If so, then we are right to worry. After all we work to live and live to work and are capable of finding meaning, satisfaction and pride in almost any job: from the rhythmic monotony of mopping floors to gaming tax loopholes. The work we do also defines who we are; determines our future prospects, dictates where and with whom we spend most of our time; mediates our sense of self-worth; moulds many of our values and orients our political loyalties. So much so that we sing the praises of strivers, decry the laziness of shirkers and the goal of universal employment remains a mantra for politicians of all stripes.

Beneath this lies the conviction that we are genetically hard-wired to work and that our species destiny has been shaped by a unique convergence of purposefulness, intelligence and industriousness that has enabled us to build societies that are so much more than the sum of their parts.

Our anxieties about an automated future contrast with the optimism of many thinkers and dreamers who, ever since the first stirrings of the Industrial Revolution, believed that automation was the key that would unlock an economic utopia. People like Adam Smith, the founding father of economics, who in 1776 sung the praises of the very pretty machines that he believed would in time facilitate and abridge labour, or Oscar Wilde who a century later fantasised about a future in which machinery will be doing all the necessary and unpleasant work. But none made the case as comprehensively as the twentieth centurys most influential economist, John Maynard Keynes. He predicted in 1930 that by the early twenty-first century capital growth, improving productivity and technological advances should have brought us to the foothills of an economic promised land in which everybodys basic needs were easily satisfied and where, as a result, nobody worked more than fifteen hours in a week.
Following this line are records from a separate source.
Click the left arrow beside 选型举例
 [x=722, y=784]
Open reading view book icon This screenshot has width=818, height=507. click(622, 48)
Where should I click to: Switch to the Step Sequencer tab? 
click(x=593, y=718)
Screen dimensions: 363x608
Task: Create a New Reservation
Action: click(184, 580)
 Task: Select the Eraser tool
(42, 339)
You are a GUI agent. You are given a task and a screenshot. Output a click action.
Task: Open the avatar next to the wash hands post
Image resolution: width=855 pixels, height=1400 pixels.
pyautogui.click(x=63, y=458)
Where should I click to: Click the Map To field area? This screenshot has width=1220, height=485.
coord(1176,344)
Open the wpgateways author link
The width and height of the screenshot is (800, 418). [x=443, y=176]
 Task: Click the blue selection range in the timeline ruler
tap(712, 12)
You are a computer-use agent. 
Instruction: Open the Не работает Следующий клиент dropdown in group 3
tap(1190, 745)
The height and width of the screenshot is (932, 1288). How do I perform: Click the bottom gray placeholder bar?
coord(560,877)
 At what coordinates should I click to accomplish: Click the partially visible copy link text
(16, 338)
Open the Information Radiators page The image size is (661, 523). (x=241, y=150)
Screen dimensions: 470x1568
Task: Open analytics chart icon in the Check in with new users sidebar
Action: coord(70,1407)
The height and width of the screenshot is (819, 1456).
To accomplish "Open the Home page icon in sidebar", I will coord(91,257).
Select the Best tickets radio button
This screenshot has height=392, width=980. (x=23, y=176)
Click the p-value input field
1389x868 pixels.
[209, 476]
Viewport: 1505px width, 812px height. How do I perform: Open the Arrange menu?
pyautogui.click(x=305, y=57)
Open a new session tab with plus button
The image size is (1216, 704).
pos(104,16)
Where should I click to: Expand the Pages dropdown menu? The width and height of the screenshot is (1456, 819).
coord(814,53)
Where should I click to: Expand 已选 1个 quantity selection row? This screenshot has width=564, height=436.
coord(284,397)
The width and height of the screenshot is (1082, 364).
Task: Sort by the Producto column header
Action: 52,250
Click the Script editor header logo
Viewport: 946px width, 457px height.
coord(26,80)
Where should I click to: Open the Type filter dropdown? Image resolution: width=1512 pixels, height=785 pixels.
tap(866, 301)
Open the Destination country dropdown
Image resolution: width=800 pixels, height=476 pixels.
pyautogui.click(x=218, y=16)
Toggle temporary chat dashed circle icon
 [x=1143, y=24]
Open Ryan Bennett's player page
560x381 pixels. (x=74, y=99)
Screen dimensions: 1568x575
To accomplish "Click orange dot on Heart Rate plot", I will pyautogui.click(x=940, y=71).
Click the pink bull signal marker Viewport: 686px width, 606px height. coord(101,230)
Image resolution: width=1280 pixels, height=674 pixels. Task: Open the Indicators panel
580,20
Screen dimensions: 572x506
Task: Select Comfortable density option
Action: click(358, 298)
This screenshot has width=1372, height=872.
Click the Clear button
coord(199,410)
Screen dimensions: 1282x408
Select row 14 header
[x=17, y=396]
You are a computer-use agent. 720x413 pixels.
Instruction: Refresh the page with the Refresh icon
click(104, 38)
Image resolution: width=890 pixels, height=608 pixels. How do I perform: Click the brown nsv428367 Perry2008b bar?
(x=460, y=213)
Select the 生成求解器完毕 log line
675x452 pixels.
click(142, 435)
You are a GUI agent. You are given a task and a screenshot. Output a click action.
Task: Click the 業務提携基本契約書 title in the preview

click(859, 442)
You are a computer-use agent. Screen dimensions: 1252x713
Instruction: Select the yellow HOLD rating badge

We passed the productivity and capital growth thresholds Keynes calculated would need to be met to get there some decades ago. Most of us still work just as hard as our grandparents and great-grandparents did, and our governments remain as fixated on economic growth and employment creation as at any point in our recent history. More than this, with private and state pension funds groaning under the weight of their obligations to increasingly aged populations, many of us are expected to work almost a decade longer than we did half a century ago; and despite unprecedented advances in technology and productivity in some of the worlds most advanced economies like Japan and South Korea, hundreds of avoidable deaths every year are now officially accredited to people logging eye-watering levels of overtime.

Humankind, it seems, is not yet ready to claim its collective pension. Understanding why requires recognising that our relationship with work is far more interesting and involved than most traditional economists would have us believe.